Read out by Anand, who is not an AI. See Beating Pangram and AI detectors.
These days, AI is reducing the number of entry-level jobs that we have. The trouble is, these are the jobs that are actually training tomorrow’s architects. How do we solve this? This is not a new problem.
Zoho’s Sridhar Vembu posted something that’s been bugging me. He said, AI makes senior architects more productive and reduces the need for junior engineers. Then he says, if nobody starts junior, how can anyone become an architect? The data supports his concern. Stanford found that since late 2022, the employment for 22-25 year olds in jobs where AI is strong, like software, fell by as much as 16% compared with older workers who were doing the same jobs. Matt Dean at UCSB also saw this happening in robotic surgery. A phenomenon that happened even before AI came into the picture, because robotic consoles would allow surgeons to do what the residents used to do, and therefore, surgeons stopped bothering to train the residents.
But this is not a new problem. Accountants, pilots, and chessmasters have faced this problem and have solved it before in three different ways.
For example, spreadsheets made manual ledgers redundant. But manual bookkeeping is how accountants used to learn accounting. That’s how they figured out what the different kinds of errors are and how they occur. But after spreadsheets, their job changed. Very few people were checking the arithmetic, and more people were designing the checks and balances that caught the errors. Today there are more accountants than when we were doing manual spreadsheets. In other words, they switched jobs.
Autopilots, on the other hand, reduced due junior pilots’ flying hours. But when Air France 447 went down, the regulators responded with the FAA 2014 rule that mandates manual flight training. Surgical simulation centers are doing a similar job today. They force professionals to practice those rare cases which automation doesn’t expose them to. In other words, they enforced, since being wrong is dangerous.
Chess grandmasters took a different route. Any free phone application today can beat every grandmaster. Chess should have vanished. But instead, chess is now even more popular than it used to be. Chess engines have become the coaches, and the young grandmasters today are much better than those from any previous generation. They upskilled when the journey is more important than the destination.

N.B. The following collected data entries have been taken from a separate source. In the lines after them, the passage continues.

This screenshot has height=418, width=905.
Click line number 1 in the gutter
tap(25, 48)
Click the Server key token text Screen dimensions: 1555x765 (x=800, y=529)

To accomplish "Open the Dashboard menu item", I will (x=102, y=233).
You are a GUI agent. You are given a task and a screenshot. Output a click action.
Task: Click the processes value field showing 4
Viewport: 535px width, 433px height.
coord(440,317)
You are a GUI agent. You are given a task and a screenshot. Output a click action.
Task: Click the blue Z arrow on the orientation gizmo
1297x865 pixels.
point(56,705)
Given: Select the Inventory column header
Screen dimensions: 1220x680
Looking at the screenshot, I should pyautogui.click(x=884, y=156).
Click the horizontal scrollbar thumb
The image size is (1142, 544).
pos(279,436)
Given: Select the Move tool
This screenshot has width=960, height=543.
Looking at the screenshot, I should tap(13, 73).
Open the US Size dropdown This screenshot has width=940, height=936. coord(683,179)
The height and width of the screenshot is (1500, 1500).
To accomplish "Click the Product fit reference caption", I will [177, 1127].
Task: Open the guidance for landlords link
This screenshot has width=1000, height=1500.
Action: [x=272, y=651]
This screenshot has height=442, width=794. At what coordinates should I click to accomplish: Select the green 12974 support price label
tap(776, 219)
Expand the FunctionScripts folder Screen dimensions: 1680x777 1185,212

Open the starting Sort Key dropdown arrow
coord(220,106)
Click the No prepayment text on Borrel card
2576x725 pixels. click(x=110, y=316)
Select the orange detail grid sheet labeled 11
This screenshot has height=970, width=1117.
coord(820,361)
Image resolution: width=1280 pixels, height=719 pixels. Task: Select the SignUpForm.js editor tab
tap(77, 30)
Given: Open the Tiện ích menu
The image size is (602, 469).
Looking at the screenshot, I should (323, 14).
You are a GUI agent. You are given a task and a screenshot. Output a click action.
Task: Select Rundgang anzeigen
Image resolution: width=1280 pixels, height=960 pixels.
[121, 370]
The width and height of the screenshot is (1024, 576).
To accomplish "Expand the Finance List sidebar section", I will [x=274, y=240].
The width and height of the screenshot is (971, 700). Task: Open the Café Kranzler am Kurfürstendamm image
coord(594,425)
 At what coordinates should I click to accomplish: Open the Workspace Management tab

Commercial software is mostly in the switch bucket. Broken deployments and prototypes and quick POCs aren’t so important that you can’t live with them. You just catch them and move on. So, as a result, I have stopped hiring junior developers to write code. Instead, I hire them to catch the things that AI gets back. One of my interns goes to client meetings, records the calls, feeds the transcripts to an AI coding agent, and builds the solution the client asked for. I’ve told him deliberately to not even try and understand what the clients say. The clients are experts in their domain, he is not.
But, it turns out that he is about three times as fast as anyone else with five years of experience, because that experience is the bottleneck. Because the experienced people are trying to understand things and slowing the system down. For mission-critical software, this is dangerous. Wrong code in a trading system or a medical device can hurt people. In such cases, it’s important to build coding as a skill deliberately. Using AI as a simulator or as a coach can be really powerful, because Bainbridge’s irony of automation still applies.
“The better the machine gets, the rarer the human intervention, and the harder it is to stay sharp for the one time it matters.”
Which bucket your software is in may not be obvious upfront. If we get it wrong either way, it costs us money or harm. Either we overtrain, or we underenforce.
Vembu is not sure how to resolve this. Nor am I.